Healthy living

Skin cancer rates soar in baby boomers

Cheap holidays abroad in 1970s to blame

People now in their 60s and 70s are over five times more likely to be diagnosed with malignant melanoma, than their parents would have been 30 years ago, new figures show.

This generation of men and women would have been in their 20s and 30s in the 1970s, when cheap package holidays abroad became popular. It was also the time sunbeds arrived in the UK.

According to figures released today by Cancer Research UK, this generation has seen the biggest rise in incidence rates of melanoma, rising from seven cases per 100,000 people in the mid 1970s to 36 cases per 100,000 in 2004/6.

The most dramatic rise in malignant melanoma has occurred in men now aged between 60 and 70.

They are are now over seven times more likely to be diagnosed with the disease than thirty years ago.

And by 2024 melanoma rates in people aged between 60-79 are predicted to rise by a third from where they are today, say Cancer Research UK.

Melanoma is the most deady type of skin cancer. Each year more than 10,000 people are diagnosed with the disease, and around 2,000 die from it. In the UK the rates of malignant melanoma for men and women of all ages have quadrupled since the 1970s.

Caroline Cerny, SunSmart manager at Cancer Research UK, said: “A change in the culture of tanning including the explosion of cheap package holidays and the introduction of sunbeds in the seventies means we’re now seeing alarming rates of melanoma for an entire age group.

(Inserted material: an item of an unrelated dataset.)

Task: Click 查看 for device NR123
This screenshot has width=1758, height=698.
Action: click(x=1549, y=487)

“The battle against melanoma is far from won. Today the problem threatens to get worse as teenagers continue to crave a tan on the beach and top it up cheaply on sunbeds.

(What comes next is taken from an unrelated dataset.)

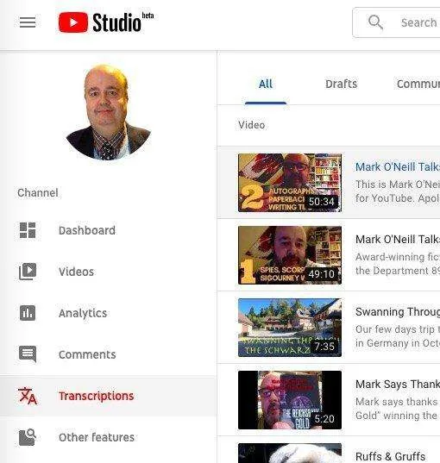Click the Other features icon
Screen dimensions: 440x463
click(28, 437)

"Already skin cancer is predicted to become the fourth most common cancer for men and for women in the UK by 2024.

“Melanoma is largely preventable. Burning is not only painful and unsightly; it’s a clear sign that UV rays from the sun have damaged the DNA in your skin cells.

"People with fair skin, freckles and lots of moles should take extra care in the sun. But everyone should avoid the temptation to redden or burn in order to get a tan.”